È questa donna (Lynch nei titoli di coda la chiama Lost Girl, e l’interprete è un’attrice polacca: Karolina Gruszka), che osserva in TV se stessa sdoppiata nei vari personaggi della protagonista Laura Dern, ad attuare la “discesa agli inferi” nell’inconscio (nel suo inland empire).

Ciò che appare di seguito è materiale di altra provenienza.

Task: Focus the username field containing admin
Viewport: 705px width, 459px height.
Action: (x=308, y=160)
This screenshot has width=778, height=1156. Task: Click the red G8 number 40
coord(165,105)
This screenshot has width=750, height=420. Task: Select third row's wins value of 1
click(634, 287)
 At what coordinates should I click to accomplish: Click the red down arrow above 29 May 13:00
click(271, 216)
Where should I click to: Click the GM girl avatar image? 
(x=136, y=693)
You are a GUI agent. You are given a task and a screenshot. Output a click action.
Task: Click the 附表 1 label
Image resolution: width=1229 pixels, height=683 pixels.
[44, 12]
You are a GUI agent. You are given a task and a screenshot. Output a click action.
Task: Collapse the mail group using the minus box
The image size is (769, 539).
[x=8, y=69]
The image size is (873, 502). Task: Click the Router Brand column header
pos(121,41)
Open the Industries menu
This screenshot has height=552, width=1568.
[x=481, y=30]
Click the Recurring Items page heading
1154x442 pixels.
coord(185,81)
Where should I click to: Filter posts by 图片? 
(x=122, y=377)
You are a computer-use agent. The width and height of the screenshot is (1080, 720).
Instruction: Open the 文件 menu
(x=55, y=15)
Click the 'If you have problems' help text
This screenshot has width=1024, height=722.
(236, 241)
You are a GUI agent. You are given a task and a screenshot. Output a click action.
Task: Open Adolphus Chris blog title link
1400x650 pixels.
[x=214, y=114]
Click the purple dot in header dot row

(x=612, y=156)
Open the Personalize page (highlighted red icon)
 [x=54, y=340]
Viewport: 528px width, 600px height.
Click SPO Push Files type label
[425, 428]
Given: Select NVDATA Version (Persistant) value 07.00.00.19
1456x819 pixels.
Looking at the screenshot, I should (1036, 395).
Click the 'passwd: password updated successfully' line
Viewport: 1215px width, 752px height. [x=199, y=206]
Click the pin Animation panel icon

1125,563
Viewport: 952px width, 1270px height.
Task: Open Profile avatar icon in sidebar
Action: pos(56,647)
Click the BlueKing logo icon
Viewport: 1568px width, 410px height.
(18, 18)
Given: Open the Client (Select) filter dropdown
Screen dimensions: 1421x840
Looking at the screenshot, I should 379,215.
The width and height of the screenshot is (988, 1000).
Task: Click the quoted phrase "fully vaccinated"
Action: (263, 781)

L’approdo del suo “doppio” principale nella sua stessa stanza – la definitiva emersione del rimosso nel conscio – potrebbe rappresentare quindi la riconciliazione con se stessa, la ricostruzione di un’integrità dell’Io non più violentemente scisso a causa di blocchi dovuti alla rimozione (onde il bacio catartico tra le due donne, come suggello a un percorso di analisi).
Siamo però di fronte anche a una sorta di mise en abyme del Cinema stesso che – come già Christian Metz aveva intuito negli anni Settanta, approfondendo con strumenti psicoanalitici e semiotici un tema principe dei registi Surrealisti – grazie alle proprietà specifiche del suo linguaggio riesce a riprodurre i meccanismi del sogno non solo a livello visivo e narrativo, ma anche e soprattutto a livello subliminale. Questo “brutto” film di David Lynch potrebbe esserne una prova definitiva, che in un certo senso andava a esplorare i limiti estremi della visibilità cinematografica.
E forse proprio per questo da allora David Lynch ha abbandonato il cinema propriamente detto, rivolgendo la sua creatività ad altri ambiti, inseguendo forse bellissimi cieli blu e la luce dorata del sole.